Radio Free Europe | Radio Liberty reports that Major General Ivan Popov, the commander of the 58th Combined Arms Army currently fighting in Zaporizhzhya, has said he was summarily relieved after criticizing the Ministry of Defense for its conduct of the special military operation, The general described his firing in a series of audio posts to Telegram, which CNN summarized. General Popov complained specifically about the ways in which Russia is losing the artillery war due to “the lack of counter-battery combat, the absence of artillery reconnaissance stations and the mass deaths and injuries of our brothers from enemy artillery.” He claimed Defense Minister Shoigu personally dismissed him over the criticism he voiced. Popov explained, “I also raised a number of other problems and expressed it all at the highest level frankly and extremely harshly. I had no right to lie, therefore, I outlined all the problematic issues that exist today in the army in terms of combat work and support. As many commanders of divisional regiments said today, the servicemen of the armed forces of Ukraine could not break through our army from the front, (but) our senior commander hit us from the rear, treacherously and vilely decapitating the army at the most difficult and tense moment." The similarity of General Popov's complaint against the Defense Ministry and Wagner Group boss Prigozhin's denunciations is striking.

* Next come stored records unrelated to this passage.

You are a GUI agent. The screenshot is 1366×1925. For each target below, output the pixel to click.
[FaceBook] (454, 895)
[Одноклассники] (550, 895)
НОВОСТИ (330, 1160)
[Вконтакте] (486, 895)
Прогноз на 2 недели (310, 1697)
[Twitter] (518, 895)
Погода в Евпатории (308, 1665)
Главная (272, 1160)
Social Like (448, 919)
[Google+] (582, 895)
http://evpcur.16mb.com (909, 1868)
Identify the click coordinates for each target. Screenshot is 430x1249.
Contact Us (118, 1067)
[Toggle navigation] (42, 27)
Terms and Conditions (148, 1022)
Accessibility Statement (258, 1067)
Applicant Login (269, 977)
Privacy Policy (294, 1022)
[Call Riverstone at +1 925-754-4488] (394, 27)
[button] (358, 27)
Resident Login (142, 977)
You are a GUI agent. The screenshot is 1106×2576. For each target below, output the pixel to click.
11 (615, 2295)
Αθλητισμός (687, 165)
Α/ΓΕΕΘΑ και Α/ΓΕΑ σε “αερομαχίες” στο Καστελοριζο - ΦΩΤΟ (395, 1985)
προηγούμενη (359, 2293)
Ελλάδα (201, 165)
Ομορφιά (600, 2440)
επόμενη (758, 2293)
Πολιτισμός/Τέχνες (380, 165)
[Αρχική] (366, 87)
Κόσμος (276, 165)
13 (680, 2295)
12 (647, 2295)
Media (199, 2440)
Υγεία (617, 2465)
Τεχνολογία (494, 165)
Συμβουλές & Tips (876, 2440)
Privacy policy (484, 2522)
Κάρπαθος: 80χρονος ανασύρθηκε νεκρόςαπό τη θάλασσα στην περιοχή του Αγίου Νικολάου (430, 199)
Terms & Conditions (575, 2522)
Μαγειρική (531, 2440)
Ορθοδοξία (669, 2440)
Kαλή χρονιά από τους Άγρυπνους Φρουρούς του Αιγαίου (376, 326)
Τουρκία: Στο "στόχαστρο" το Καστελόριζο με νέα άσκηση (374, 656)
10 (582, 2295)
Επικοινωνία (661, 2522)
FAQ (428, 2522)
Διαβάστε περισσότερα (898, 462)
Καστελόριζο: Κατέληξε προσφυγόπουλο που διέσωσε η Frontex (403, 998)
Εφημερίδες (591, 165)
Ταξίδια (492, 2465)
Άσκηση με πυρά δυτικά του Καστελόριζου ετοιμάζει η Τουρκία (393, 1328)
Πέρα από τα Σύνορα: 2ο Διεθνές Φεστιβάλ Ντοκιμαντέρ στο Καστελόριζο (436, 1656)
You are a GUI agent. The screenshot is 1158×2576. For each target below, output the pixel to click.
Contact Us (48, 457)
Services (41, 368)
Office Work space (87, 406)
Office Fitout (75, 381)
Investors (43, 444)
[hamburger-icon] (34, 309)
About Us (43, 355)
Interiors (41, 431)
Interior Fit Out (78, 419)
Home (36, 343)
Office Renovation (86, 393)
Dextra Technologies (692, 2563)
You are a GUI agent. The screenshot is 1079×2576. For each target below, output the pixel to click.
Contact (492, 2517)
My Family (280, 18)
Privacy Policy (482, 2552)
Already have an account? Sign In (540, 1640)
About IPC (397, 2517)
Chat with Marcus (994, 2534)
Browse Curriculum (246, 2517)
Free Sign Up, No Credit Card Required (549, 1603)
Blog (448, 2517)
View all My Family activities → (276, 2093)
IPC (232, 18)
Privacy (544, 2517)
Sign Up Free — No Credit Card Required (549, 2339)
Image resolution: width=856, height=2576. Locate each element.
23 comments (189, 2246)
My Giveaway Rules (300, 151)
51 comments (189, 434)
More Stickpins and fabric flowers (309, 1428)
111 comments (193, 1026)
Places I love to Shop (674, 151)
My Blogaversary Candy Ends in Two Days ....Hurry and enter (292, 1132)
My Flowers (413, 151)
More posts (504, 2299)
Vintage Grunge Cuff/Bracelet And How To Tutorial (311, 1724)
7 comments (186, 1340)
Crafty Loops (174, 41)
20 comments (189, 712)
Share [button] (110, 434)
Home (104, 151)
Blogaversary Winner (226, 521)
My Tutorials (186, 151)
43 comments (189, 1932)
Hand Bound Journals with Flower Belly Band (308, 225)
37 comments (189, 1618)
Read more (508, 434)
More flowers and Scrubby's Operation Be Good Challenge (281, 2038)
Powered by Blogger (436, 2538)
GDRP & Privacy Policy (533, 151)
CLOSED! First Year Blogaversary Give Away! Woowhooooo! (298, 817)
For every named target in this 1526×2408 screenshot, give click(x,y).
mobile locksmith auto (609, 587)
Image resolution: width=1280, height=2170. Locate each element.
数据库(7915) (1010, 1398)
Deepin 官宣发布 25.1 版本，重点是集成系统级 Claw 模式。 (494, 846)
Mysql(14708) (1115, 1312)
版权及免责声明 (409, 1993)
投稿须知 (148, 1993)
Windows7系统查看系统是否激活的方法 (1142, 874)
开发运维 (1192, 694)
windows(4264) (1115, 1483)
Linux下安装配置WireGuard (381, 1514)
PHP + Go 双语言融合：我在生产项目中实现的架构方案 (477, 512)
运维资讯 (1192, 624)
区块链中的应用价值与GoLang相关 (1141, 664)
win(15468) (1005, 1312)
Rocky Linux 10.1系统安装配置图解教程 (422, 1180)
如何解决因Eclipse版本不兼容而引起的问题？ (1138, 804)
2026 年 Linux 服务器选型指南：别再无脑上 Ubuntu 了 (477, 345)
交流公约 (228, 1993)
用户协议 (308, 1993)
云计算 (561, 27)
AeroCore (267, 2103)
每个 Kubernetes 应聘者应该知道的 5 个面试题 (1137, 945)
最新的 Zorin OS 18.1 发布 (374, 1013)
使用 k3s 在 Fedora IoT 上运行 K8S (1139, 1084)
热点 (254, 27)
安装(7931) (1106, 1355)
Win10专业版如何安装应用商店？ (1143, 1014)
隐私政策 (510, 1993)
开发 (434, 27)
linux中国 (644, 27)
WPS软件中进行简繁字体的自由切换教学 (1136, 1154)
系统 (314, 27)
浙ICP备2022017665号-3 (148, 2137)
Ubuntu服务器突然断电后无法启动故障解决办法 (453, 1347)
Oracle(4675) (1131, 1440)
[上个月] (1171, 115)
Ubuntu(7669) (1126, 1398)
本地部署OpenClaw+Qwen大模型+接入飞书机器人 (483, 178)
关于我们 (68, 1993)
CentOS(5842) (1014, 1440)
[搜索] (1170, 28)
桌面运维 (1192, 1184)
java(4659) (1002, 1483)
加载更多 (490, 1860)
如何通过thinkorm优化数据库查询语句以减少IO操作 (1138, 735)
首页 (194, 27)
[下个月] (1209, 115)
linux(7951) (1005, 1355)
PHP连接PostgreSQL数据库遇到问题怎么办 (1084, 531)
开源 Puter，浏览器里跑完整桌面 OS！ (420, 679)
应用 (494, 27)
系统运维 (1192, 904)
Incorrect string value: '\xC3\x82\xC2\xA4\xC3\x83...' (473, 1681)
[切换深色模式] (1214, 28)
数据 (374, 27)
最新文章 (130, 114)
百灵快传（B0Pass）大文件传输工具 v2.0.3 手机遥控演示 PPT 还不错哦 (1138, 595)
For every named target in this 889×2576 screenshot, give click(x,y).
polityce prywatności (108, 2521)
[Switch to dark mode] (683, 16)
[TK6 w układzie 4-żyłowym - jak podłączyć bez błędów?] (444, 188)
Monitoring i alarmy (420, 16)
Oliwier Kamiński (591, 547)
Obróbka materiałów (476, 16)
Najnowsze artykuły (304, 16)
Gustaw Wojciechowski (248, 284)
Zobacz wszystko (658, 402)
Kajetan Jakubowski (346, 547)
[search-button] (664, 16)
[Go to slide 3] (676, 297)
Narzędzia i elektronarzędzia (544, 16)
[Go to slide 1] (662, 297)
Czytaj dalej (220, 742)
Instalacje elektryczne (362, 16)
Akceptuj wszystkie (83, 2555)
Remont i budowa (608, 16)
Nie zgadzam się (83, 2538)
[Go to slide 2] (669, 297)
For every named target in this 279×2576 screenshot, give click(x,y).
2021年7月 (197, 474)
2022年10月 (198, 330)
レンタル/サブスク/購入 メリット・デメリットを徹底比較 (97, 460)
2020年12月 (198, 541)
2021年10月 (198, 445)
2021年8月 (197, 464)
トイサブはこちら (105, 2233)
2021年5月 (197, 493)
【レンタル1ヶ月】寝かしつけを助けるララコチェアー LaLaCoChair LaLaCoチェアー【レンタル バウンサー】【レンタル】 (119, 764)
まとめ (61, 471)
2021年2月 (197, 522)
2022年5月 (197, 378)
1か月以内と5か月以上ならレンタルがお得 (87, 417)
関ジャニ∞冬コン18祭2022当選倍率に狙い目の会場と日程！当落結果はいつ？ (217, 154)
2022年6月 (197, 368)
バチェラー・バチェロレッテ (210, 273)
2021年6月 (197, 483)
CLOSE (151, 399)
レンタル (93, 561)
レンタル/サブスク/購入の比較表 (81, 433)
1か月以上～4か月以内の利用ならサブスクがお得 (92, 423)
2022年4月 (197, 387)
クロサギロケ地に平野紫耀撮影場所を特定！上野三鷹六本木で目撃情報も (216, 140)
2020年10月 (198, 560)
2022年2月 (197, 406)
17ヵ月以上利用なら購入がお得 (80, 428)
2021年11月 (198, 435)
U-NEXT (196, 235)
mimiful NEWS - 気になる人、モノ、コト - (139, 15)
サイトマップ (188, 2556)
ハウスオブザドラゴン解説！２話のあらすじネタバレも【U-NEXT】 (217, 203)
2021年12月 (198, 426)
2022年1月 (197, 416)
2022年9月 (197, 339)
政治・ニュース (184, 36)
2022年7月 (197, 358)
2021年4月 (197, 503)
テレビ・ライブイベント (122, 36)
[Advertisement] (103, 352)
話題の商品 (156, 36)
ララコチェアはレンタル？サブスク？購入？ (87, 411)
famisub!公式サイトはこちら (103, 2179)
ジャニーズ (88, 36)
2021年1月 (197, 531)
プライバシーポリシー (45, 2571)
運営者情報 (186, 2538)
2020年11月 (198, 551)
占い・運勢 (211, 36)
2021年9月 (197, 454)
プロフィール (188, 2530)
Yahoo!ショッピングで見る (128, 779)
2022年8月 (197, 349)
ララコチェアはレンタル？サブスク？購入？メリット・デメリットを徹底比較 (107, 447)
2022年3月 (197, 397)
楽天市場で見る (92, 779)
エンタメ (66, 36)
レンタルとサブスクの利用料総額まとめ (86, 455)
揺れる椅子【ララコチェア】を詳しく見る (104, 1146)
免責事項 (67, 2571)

Stronger measures have been taken against other senior Russian officers. The Wall Street Journal reports that, "The Kremlin’s effort to weed out officers suspected of disloyalty is broader than publicly known, according to the people, who said at least 13 senior officers were detained for questioning, with some later released, and around 15 suspended from duty or fired." Among those being put to the question, sources say, is General Surovikin. The organs want to know more about his relationship with Mr. Prigozhin.

The hacktivist auxiliary, KillNet, has been recently quiescent insofar as hacking is concerned, but its members are engaging in a lot of chatter about the mutiny. The emerging consensus in KillNet channels is that the whole mutiny was a put-up job, organized by the government to facilitate a rotation of out-of-favor senior officers from their commands, to be replaced by more pliant generals. General Popov is more-or-less KillNet's hero: he, the chatter says, would know what to do about the Storm Shadow missiles the UK is sending Ukraine.

Well, OK, then.

So where is Colonel General Surovikin? Just resting, says Andrei Kartapolov, head of the State Duma Defence Committee. “Surovikin is currently resting. Not available for now,” Mr. Kartapolov explained, which is one way of putting it.